Exercise aim - Every record is to be transcribed exactly as written.

____ Data to process

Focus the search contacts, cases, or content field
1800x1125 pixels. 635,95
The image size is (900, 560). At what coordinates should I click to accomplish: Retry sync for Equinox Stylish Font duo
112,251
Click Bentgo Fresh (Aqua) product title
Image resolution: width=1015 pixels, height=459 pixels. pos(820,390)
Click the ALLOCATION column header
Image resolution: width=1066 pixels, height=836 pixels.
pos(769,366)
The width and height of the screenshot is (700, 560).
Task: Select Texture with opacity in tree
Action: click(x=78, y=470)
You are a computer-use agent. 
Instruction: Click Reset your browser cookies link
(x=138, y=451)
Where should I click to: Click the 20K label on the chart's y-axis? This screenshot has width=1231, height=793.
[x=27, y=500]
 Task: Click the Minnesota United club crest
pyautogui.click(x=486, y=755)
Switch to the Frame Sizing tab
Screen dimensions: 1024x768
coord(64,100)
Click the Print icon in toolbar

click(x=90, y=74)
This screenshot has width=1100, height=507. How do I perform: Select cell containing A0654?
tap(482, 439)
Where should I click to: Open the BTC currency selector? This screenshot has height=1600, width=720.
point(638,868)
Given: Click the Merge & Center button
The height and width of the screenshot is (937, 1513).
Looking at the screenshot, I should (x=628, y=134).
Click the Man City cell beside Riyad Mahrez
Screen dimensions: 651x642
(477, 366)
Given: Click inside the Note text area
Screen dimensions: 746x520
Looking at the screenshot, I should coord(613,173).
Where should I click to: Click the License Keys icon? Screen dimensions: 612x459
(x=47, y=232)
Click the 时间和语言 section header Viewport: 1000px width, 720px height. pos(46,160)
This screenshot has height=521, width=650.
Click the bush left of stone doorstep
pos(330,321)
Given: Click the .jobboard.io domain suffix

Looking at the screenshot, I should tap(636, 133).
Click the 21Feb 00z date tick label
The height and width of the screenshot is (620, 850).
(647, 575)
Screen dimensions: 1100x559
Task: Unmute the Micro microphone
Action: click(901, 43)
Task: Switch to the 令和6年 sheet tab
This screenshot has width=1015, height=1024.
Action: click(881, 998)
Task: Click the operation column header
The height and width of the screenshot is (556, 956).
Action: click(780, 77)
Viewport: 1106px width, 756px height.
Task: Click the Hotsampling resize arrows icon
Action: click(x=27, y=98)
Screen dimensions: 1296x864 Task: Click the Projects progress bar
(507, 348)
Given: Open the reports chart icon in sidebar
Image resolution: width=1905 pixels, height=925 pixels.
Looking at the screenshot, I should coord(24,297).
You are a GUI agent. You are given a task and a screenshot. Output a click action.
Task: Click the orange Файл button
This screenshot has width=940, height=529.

________

Answer to the problem -
Focus the search contacts, cases, or content field
1800x1125 pixels. 635,95
The image size is (900, 560). At what coordinates should I click to accomplish: Retry sync for Equinox Stylish Font duo
112,251
Click Bentgo Fresh (Aqua) product title
Image resolution: width=1015 pixels, height=459 pixels. pos(820,390)
Click the ALLOCATION column header
Image resolution: width=1066 pixels, height=836 pixels.
pos(769,366)
The width and height of the screenshot is (700, 560).
Task: Select Texture with opacity in tree
Action: click(x=78, y=470)
You are a computer-use agent. 
Instruction: Click Reset your browser cookies link
(x=138, y=451)
Where should I click to: Click the 20K label on the chart's y-axis? This screenshot has width=1231, height=793.
[x=27, y=500]
 Task: Click the Minnesota United club crest
pyautogui.click(x=486, y=755)
Switch to the Frame Sizing tab
Screen dimensions: 1024x768
coord(64,100)
Click the Print icon in toolbar

click(x=90, y=74)
This screenshot has width=1100, height=507. How do I perform: Select cell containing A0654?
tap(482, 439)
Where should I click to: Open the BTC currency selector? This screenshot has height=1600, width=720.
point(638,868)
Given: Click the Merge & Center button
The height and width of the screenshot is (937, 1513).
Looking at the screenshot, I should (x=628, y=134).
Click the Man City cell beside Riyad Mahrez
Screen dimensions: 651x642
(477, 366)
Given: Click inside the Note text area
Screen dimensions: 746x520
Looking at the screenshot, I should coord(613,173).
Where should I click to: Click the License Keys icon? Screen dimensions: 612x459
(x=47, y=232)
Click the 时间和语言 section header Viewport: 1000px width, 720px height. pos(46,160)
This screenshot has height=521, width=650.
Click the bush left of stone doorstep
pos(330,321)
Given: Click the .jobboard.io domain suffix

Looking at the screenshot, I should tap(636, 133).
Click the 21Feb 00z date tick label
The height and width of the screenshot is (620, 850).
(647, 575)
Screen dimensions: 1100x559
Task: Unmute the Micro microphone
Action: click(901, 43)
Task: Switch to the 令和6年 sheet tab
This screenshot has width=1015, height=1024.
Action: click(881, 998)
Task: Click the operation column header
The height and width of the screenshot is (556, 956).
Action: click(780, 77)
Viewport: 1106px width, 756px height.
Task: Click the Hotsampling resize arrows icon
Action: click(x=27, y=98)
Screen dimensions: 1296x864 Task: Click the Projects progress bar
(507, 348)
Given: Open the reports chart icon in sidebar
Image resolution: width=1905 pixels, height=925 pixels.
Looking at the screenshot, I should coord(24,297).
You are a GUI agent. You are given a task and a screenshot. Output a click action.
Task: Click the orange Файл button
This screenshot has width=940, height=529.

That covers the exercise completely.